The FM6000 also provides fine-grain bandwidth allocation and fail-over mechanisms to each egress port using a flexible hash-based load distribution architecture. This avoids round-robin service distribution schemes, which may be less than optimal, and provides the ability to monitor the health of VMs and virtual services, so that failed ones can be quickly removed from the resource pool. These switches also come with connection persistence intelligence to know when not to load balance, as in the case of FTP requests that must stay connected to the same virtual service.
Some other load balancing functionality built into the switches includes:
Network Security: The frame filtering and forwarding unit (FFU) inside FM6000 Series can be used for network security, in addition to frame forwarding. It can be configured using bit masks to read any part of the L2/L3/L4 header. If there is a match, the switch can route, deny, modify, count, log, change VLAN or change priority of the packet to protect the network. The switch can also use access control lists to prevent denial of service attacks and other security violations.
Performance: The FM6000 series switches are the lowest latency switches on the market, which means they can connect to the network, to servers and to storage arrays with real-time performance.
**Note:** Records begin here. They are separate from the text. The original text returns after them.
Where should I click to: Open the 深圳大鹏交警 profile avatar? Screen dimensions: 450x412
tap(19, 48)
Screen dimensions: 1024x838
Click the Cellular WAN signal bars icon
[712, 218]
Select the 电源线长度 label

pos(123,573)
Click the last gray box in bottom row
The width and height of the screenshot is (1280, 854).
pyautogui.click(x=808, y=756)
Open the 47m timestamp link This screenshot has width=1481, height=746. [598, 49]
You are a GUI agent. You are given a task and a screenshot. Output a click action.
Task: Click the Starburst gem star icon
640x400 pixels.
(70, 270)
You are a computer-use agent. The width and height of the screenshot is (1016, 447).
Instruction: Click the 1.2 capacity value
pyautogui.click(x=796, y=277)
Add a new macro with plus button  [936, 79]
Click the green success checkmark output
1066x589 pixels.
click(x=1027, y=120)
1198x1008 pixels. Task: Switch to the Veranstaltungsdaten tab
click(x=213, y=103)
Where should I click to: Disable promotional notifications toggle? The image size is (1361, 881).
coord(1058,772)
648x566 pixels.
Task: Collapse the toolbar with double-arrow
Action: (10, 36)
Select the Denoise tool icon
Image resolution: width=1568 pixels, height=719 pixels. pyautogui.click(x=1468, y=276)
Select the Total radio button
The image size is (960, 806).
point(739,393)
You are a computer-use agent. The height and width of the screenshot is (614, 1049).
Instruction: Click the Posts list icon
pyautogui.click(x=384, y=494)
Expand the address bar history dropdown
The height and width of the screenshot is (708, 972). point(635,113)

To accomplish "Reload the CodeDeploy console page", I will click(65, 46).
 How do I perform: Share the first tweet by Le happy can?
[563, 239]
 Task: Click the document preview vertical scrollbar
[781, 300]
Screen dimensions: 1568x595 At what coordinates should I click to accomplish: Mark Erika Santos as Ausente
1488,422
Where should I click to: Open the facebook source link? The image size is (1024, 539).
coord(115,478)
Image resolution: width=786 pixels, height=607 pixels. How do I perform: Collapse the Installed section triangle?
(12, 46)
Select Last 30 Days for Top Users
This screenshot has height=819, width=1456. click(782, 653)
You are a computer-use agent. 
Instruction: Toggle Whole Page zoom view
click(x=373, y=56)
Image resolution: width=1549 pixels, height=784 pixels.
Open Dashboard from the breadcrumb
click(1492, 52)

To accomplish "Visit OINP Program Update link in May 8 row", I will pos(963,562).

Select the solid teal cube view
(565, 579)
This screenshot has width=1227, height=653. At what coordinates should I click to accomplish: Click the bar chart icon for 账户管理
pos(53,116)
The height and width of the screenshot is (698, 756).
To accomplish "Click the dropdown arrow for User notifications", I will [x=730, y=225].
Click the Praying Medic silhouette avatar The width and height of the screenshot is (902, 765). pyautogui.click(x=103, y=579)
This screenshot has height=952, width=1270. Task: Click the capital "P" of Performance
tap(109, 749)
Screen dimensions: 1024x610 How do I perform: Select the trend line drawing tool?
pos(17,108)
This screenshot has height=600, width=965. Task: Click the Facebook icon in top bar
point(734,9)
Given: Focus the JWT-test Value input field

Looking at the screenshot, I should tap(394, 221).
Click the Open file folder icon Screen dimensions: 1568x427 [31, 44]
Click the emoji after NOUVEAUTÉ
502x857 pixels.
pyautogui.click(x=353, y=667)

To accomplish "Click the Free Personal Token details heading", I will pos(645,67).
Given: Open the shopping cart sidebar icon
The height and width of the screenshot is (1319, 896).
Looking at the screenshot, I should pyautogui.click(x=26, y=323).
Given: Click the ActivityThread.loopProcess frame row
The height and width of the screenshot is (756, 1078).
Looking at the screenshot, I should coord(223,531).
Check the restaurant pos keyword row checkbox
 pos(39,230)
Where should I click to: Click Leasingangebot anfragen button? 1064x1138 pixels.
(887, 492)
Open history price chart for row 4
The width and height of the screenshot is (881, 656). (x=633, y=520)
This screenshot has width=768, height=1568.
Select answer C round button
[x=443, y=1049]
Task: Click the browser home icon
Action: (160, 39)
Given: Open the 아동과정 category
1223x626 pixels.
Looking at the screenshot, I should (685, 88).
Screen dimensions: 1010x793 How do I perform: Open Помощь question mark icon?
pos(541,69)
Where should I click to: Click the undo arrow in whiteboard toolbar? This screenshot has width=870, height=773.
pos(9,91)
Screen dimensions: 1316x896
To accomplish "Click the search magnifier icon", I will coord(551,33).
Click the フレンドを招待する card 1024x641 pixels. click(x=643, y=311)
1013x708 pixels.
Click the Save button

In addition, it’s extremely low L3 latency means that the load balancing and NAT functions act as a “bump on the wire”, minimizing the impact on network performance compared to coupling a ToR switch with a discrete load balancer.
Fail Over: FM6000 series chips use a link mask table to determine how to distribute the load across multiple egress ports. They also contain several mechanisms to detect link failure such as loss-of-signal (LOS) or CRC errors. As the packet header is processed, the forwarding unit resolves to the address of a pointer, which points to an entry in the mask table. If a link or connected device fails, this pointer can be quickly changed by software so that the failing link is no longer part of the load distribution group. Since distribution is flow based, only flows to the failed device will be affected.
As you can see, the FM6000 Series switches have full-featured, low latency load balancing capabilities, another feature that makes them the ideal solution for top-of-rack switch systems.